ALICE MUNRO - Reading List 7

La Piccioletta Barca

This conversation focused on two stories from Alice Munro's short story collection, Dear Life. Vasiliki Poula, one of the co-founders of LPB, led the discussion on 'The Eye' and the title story, 'Dear Life'.

About Dear Life

Cortázar is quoted to have said: 'The novel wins by points, the short story by knockout.' Dear Life, though, includes fourteen short stories that are ordinary stories of everyday people, about whom we probably do not expect to read in books. There are ten short fictions to start, with a coda of four autobiographical pieces. All stories concentrate on how an apparently fortuitous or inconsequential event and memory may change one’s life profoundly. She adopts a subtle, concise and utterly unpretentious writing style which further accentuates the intricacies of the ordinary. In this way, she successfully shifts from the everyday experience of one to universal themes of human nature, taking the reader to the very depth of their own feelings and thoughts.

About Alice Munro

Alice Munro has dedicated her literary career almost exclusively to the short story genre. She fell in love with the stories of Anton Chekhov as a teenager due to the importance he'd give to ordinary life. She grew up in a small Canadian town; the kind of environment that often provides the backdrops for her stories.
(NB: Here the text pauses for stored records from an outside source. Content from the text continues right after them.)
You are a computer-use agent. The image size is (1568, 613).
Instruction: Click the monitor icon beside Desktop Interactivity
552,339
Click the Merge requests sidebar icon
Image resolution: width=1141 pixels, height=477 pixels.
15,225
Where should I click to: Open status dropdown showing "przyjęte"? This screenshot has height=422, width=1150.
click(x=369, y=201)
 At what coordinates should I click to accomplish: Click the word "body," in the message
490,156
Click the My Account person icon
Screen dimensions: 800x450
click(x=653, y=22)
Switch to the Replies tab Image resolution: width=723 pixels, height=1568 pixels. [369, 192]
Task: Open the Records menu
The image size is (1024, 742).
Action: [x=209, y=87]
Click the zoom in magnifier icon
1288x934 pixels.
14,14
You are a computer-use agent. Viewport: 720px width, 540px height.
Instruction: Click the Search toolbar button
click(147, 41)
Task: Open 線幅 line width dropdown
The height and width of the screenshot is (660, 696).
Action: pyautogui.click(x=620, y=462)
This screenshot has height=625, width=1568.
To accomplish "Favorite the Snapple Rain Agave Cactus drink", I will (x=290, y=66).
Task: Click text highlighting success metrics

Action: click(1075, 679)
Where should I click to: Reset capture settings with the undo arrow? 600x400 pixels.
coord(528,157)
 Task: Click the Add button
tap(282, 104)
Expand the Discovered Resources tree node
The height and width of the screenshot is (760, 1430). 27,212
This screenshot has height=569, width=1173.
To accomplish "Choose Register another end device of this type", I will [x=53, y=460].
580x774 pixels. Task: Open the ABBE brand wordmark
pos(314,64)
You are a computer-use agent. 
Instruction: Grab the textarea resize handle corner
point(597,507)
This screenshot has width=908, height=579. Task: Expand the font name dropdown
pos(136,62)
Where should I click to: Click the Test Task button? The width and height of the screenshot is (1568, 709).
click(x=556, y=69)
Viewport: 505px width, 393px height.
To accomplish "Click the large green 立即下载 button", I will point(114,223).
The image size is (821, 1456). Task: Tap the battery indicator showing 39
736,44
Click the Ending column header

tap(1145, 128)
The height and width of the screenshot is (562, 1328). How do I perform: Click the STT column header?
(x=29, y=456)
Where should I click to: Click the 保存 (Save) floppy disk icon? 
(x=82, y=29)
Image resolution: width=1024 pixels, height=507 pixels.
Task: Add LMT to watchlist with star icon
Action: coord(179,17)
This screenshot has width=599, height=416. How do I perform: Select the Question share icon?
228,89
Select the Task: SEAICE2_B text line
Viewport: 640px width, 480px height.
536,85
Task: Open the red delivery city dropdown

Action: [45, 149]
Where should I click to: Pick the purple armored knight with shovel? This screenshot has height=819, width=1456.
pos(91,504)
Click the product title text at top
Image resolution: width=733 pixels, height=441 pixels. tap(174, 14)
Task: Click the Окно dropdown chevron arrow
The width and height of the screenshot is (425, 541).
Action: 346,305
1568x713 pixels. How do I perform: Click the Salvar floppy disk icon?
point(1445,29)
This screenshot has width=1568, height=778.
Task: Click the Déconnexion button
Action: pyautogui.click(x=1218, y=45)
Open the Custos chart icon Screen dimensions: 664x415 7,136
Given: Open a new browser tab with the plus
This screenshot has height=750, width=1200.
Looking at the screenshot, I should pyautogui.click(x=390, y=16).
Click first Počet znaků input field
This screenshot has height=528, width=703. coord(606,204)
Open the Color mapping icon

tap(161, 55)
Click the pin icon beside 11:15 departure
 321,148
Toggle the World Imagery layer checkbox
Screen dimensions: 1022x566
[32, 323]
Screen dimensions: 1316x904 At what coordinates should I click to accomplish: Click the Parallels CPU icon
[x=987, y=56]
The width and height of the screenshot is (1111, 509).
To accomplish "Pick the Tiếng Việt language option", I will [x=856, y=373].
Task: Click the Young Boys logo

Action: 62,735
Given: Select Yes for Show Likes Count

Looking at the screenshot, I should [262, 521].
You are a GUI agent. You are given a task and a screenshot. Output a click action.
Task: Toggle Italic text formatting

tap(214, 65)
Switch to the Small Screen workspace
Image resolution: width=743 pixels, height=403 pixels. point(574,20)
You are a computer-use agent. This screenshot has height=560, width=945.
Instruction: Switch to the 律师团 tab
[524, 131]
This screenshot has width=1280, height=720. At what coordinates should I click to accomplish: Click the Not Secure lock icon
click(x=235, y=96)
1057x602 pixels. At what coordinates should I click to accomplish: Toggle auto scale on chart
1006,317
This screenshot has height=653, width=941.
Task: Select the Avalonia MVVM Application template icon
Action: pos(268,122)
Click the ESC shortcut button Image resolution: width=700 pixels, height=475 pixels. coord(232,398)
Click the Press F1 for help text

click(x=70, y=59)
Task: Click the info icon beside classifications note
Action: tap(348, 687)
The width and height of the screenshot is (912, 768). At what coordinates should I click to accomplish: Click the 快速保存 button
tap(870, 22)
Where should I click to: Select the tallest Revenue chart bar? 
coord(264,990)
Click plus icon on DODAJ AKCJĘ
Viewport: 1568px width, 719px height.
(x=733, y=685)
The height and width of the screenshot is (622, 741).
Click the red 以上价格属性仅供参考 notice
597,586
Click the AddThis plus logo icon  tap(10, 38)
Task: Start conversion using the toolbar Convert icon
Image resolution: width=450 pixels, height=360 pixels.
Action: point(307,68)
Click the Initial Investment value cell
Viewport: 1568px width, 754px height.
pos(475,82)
Munro said that she's drawn to writing about small towns because 'the small town is like a stage for human lives.'

Her first book of short stories was published in 1968 and since then she has published fifteen more. She is known to her editors and agents as a ruthless revisionist, constantly editing and re-editing her stories. She had not attracted much attention outside of Canada until her work began appearing in The New Yorker  in 1977. Since then, her work frequently appears in magazines including The New Yorker, The Atlantic Monthly, and The Paris Review.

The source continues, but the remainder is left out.